Cryptanalysis of Boyen’s attribute-based encryption scheme in TCC 2013

In TCC 2013, Boyen suggested the first lattice based construction of attribute based encryption ( 𝖠𝖡𝖤 ) for the circuit class 𝖭𝖢_1 . Unfortunately, soon after, a flaw was found in the security proof of the scheme. However, it remained unclear whether the scheme is actually insecure, and if so, whether it can be repaired. Meanwhile, the construction has been heavily cited and continues to be extensively studied due to its technical novelty. In particular, this is the first lattice based 𝖠𝖡𝖤 which uses linear secret sharing schemes (LSSS) as a crucial tool to enforce access control. In this work, we show that the scheme is in fact insecure,if the scheme is instantiated by the linear secret sharing scheme specified in the paper.
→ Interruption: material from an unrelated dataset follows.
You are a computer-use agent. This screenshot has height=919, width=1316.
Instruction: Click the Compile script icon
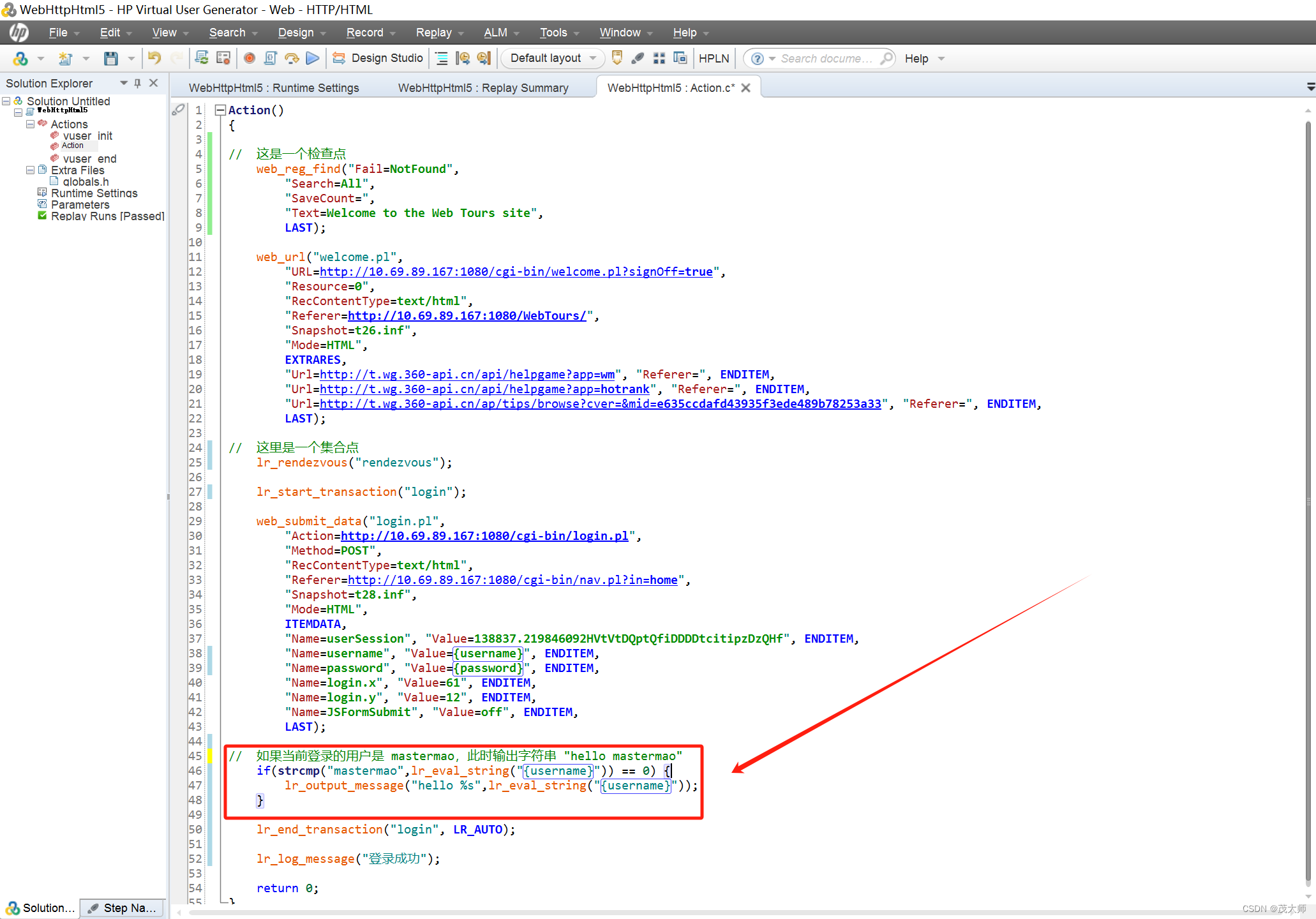point(270,58)
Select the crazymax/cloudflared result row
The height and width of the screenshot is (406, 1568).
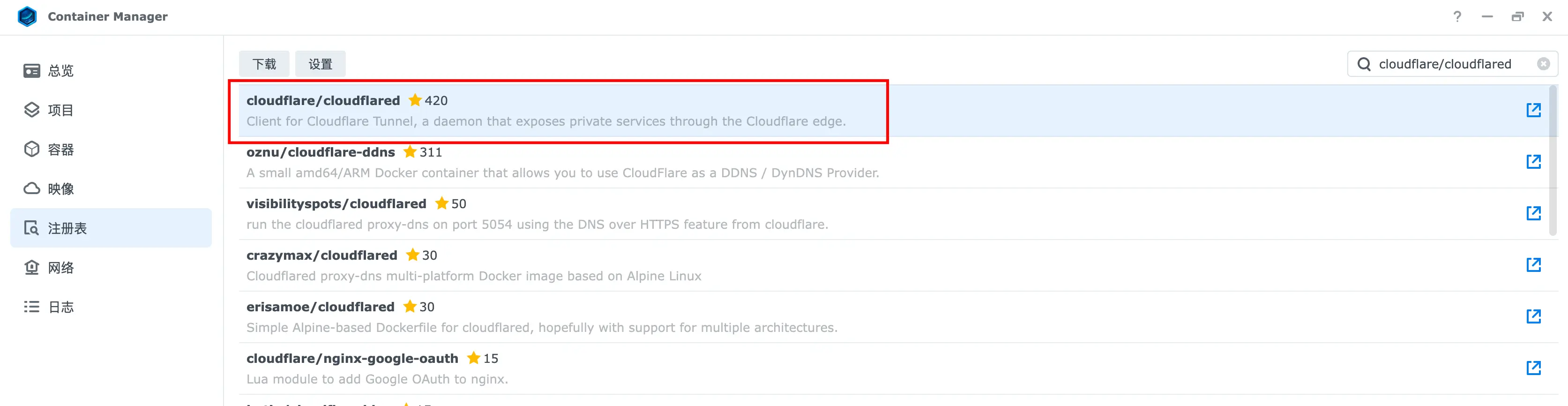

To do so, we provide a polynomial-time attack that completely breaks the security of the scheme. We suggest a route to fix the security of the scheme, via the notion of admissible LSSS and instantiate these for the class of DNFs. Subsequent to our work, Datta et al. (Eurocrypt 2021) provided a construction of admissible 𝖫𝖲𝖲𝖲 for 𝖭𝖢_1 and resurrected Boyen’s claimed result.